Each of the entries should be retyped precisely as it appears.

(EXERCISE INPUT Opens)

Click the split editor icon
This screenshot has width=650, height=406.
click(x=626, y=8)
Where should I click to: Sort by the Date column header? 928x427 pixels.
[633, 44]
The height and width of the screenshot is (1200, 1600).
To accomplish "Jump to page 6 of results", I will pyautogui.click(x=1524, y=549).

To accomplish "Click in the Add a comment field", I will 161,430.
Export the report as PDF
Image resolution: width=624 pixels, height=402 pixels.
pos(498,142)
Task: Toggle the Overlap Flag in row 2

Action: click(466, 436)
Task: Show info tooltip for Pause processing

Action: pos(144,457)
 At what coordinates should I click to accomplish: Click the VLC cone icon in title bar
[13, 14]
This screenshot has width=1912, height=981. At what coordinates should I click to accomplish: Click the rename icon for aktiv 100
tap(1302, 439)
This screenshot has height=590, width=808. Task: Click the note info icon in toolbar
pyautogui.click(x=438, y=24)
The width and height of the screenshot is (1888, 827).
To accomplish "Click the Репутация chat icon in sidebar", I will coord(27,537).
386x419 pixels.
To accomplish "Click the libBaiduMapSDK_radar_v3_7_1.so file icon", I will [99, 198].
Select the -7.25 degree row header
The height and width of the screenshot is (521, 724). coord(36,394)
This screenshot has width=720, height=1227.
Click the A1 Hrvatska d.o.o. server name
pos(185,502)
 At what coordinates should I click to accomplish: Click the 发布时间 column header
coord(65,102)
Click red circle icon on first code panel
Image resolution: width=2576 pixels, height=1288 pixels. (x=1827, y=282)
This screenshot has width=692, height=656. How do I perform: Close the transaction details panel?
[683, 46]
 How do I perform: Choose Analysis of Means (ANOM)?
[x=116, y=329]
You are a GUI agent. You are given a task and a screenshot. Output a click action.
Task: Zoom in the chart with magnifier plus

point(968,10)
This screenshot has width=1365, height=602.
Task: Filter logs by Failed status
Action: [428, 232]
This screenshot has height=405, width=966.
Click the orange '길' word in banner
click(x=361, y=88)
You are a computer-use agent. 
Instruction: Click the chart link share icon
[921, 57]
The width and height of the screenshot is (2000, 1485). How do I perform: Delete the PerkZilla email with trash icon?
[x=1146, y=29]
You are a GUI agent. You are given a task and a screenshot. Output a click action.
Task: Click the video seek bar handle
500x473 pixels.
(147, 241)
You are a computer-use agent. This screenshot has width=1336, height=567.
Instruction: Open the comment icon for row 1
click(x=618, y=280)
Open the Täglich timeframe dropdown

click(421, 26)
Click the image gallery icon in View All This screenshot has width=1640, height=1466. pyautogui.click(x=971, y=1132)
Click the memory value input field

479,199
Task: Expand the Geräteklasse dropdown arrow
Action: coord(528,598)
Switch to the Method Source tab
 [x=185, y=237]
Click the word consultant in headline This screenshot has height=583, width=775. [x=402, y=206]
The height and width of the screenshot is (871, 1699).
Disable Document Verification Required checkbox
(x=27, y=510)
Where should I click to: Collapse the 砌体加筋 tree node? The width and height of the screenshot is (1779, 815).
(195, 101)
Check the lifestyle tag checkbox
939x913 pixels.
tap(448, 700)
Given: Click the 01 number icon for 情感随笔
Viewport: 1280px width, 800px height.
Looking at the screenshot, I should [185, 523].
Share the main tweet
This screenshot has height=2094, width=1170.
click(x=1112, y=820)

(EXERCISE INPUT Closes)

**FINISHED TASK**:
Click the split editor icon
This screenshot has width=650, height=406.
click(x=626, y=8)
Where should I click to: Sort by the Date column header? 928x427 pixels.
[633, 44]
The height and width of the screenshot is (1200, 1600).
To accomplish "Jump to page 6 of results", I will pyautogui.click(x=1524, y=549).

To accomplish "Click in the Add a comment field", I will 161,430.
Export the report as PDF
Image resolution: width=624 pixels, height=402 pixels.
pos(498,142)
Task: Toggle the Overlap Flag in row 2

Action: click(466, 436)
Task: Show info tooltip for Pause processing

Action: pos(144,457)
 At what coordinates should I click to accomplish: Click the VLC cone icon in title bar
[13, 14]
This screenshot has width=1912, height=981. At what coordinates should I click to accomplish: Click the rename icon for aktiv 100
tap(1302, 439)
This screenshot has height=590, width=808. Task: Click the note info icon in toolbar
pyautogui.click(x=438, y=24)
The width and height of the screenshot is (1888, 827).
To accomplish "Click the Репутация chat icon in sidebar", I will coord(27,537).
386x419 pixels.
To accomplish "Click the libBaiduMapSDK_radar_v3_7_1.so file icon", I will [99, 198].
Select the -7.25 degree row header
The height and width of the screenshot is (521, 724). coord(36,394)
This screenshot has width=720, height=1227.
Click the A1 Hrvatska d.o.o. server name
pos(185,502)
 At what coordinates should I click to accomplish: Click the 发布时间 column header
coord(65,102)
Click red circle icon on first code panel
Image resolution: width=2576 pixels, height=1288 pixels. (x=1827, y=282)
This screenshot has width=692, height=656. How do I perform: Close the transaction details panel?
[683, 46]
 How do I perform: Choose Analysis of Means (ANOM)?
[x=116, y=329]
You are a GUI agent. You are given a task and a screenshot. Output a click action.
Task: Zoom in the chart with magnifier plus

point(968,10)
This screenshot has width=1365, height=602.
Task: Filter logs by Failed status
Action: [428, 232]
This screenshot has height=405, width=966.
Click the orange '길' word in banner
click(x=361, y=88)
You are a computer-use agent. 
Instruction: Click the chart link share icon
[921, 57]
The width and height of the screenshot is (2000, 1485). How do I perform: Delete the PerkZilla email with trash icon?
[x=1146, y=29]
You are a GUI agent. You are given a task and a screenshot. Output a click action.
Task: Click the video seek bar handle
500x473 pixels.
(147, 241)
You are a computer-use agent. This screenshot has width=1336, height=567.
Instruction: Open the comment icon for row 1
click(x=618, y=280)
Open the Täglich timeframe dropdown

click(421, 26)
Click the image gallery icon in View All This screenshot has width=1640, height=1466. pyautogui.click(x=971, y=1132)
Click the memory value input field

479,199
Task: Expand the Geräteklasse dropdown arrow
Action: coord(528,598)
Switch to the Method Source tab
 [x=185, y=237]
Click the word consultant in headline This screenshot has height=583, width=775. [x=402, y=206]
The height and width of the screenshot is (871, 1699).
Disable Document Verification Required checkbox
(x=27, y=510)
Where should I click to: Collapse the 砌体加筋 tree node? The width and height of the screenshot is (1779, 815).
(195, 101)
Check the lifestyle tag checkbox
939x913 pixels.
tap(448, 700)
Given: Click the 01 number icon for 情感随笔
Viewport: 1280px width, 800px height.
Looking at the screenshot, I should [185, 523].
Share the main tweet
This screenshot has height=2094, width=1170.
click(x=1112, y=820)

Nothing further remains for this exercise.